*** DATA LISTING

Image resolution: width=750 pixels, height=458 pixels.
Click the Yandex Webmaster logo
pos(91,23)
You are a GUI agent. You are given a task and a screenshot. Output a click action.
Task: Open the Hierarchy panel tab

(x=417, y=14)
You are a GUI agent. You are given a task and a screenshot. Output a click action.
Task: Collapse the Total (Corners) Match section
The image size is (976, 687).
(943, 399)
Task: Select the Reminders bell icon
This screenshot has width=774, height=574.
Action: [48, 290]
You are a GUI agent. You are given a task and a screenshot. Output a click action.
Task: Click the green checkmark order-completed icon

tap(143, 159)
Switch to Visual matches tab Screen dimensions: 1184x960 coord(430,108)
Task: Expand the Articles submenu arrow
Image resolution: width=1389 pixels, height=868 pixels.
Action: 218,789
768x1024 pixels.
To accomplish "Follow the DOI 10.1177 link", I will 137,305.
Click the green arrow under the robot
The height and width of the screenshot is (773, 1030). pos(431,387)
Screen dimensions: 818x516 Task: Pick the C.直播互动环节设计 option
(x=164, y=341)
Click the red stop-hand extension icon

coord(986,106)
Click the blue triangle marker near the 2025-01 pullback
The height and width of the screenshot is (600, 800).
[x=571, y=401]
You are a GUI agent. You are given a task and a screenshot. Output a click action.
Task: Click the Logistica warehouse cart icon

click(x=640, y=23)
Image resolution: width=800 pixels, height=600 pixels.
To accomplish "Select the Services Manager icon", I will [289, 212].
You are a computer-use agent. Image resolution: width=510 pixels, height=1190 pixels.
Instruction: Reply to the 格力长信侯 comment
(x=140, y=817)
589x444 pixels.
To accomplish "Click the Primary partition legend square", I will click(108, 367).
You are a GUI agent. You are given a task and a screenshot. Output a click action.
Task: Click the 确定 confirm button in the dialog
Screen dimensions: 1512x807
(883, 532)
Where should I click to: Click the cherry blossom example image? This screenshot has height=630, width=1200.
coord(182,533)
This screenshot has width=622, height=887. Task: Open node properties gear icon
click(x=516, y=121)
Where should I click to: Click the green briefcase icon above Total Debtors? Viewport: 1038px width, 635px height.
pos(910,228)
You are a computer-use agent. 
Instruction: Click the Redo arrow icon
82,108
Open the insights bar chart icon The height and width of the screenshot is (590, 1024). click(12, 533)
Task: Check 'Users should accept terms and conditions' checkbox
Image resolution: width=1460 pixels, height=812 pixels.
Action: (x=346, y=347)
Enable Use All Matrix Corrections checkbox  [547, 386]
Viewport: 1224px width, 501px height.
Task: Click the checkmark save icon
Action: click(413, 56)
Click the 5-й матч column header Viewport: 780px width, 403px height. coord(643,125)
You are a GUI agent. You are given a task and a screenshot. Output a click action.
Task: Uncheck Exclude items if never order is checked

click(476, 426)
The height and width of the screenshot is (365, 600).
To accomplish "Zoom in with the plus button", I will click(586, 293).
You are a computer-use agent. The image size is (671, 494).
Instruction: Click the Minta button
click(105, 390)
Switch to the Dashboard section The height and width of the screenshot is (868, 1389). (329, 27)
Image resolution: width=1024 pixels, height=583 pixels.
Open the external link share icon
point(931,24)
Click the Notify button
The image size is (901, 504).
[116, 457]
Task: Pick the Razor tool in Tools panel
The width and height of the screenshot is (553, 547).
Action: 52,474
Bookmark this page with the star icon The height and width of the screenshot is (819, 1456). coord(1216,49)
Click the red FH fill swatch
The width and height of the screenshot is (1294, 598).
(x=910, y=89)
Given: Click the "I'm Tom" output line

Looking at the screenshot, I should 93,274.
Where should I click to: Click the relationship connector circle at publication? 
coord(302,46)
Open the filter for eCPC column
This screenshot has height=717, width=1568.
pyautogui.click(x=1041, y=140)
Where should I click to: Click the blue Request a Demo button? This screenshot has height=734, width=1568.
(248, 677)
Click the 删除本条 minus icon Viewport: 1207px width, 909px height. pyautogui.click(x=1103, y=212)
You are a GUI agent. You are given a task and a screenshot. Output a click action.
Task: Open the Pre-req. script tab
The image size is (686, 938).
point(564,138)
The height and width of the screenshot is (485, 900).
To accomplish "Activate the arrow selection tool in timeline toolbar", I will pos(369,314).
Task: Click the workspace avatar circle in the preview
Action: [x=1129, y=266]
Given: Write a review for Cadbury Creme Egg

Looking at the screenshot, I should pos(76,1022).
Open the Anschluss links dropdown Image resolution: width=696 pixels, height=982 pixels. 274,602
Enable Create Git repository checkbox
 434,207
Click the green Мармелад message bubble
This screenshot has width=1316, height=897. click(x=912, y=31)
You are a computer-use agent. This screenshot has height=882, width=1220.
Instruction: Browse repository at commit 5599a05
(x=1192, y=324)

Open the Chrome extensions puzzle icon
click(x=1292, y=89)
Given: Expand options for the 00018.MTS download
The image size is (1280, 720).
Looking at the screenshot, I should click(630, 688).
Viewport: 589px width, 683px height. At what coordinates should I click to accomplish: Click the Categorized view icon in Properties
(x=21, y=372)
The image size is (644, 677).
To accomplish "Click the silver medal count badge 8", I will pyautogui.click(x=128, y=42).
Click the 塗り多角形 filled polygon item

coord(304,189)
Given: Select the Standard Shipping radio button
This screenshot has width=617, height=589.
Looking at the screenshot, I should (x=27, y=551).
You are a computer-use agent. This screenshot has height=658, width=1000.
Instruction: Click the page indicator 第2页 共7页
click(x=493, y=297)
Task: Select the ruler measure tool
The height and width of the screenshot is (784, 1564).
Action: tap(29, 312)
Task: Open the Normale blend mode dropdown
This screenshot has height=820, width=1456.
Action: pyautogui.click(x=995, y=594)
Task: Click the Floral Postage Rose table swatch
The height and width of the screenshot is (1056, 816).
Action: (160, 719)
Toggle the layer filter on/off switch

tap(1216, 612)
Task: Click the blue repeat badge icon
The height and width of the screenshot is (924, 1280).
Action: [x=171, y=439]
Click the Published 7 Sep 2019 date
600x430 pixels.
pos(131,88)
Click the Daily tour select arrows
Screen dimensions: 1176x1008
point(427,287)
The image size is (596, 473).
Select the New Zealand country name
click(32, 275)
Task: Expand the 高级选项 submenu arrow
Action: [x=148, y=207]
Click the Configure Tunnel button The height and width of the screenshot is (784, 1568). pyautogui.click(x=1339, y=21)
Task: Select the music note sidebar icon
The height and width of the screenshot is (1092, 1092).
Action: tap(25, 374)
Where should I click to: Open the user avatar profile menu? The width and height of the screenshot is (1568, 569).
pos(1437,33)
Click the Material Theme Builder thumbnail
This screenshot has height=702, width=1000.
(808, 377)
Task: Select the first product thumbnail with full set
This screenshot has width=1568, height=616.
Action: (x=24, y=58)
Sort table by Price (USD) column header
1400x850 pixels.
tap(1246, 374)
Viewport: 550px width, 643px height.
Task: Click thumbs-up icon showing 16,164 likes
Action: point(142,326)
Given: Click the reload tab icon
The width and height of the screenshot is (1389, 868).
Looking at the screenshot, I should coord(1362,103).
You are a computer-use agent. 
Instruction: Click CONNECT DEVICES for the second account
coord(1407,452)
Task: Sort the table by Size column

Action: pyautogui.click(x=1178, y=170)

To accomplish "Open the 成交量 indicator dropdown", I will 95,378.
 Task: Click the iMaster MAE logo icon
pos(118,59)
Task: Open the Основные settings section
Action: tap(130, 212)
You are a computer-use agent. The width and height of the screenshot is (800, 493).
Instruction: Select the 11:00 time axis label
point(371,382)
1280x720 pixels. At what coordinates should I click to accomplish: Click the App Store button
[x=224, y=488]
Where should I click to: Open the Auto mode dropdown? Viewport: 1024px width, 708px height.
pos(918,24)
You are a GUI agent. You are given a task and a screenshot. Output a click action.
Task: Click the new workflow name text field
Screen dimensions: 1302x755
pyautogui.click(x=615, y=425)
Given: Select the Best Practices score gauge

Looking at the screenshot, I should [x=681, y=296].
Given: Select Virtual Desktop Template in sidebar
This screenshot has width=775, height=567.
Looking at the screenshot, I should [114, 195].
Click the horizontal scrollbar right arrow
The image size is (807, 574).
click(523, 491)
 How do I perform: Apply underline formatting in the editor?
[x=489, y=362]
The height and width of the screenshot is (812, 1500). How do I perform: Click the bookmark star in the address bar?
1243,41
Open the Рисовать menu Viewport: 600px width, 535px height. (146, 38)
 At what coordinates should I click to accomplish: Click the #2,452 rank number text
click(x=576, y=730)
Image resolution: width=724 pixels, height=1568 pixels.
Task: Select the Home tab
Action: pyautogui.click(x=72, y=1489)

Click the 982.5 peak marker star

******

Report each line of the records above that contains the string "checkbox". Case counts.

Task: Check 'Users should accept terms and conditions' checkbox
Enable Use All Matrix Corrections checkbox  [547, 386]
Enable Create Git repository checkbox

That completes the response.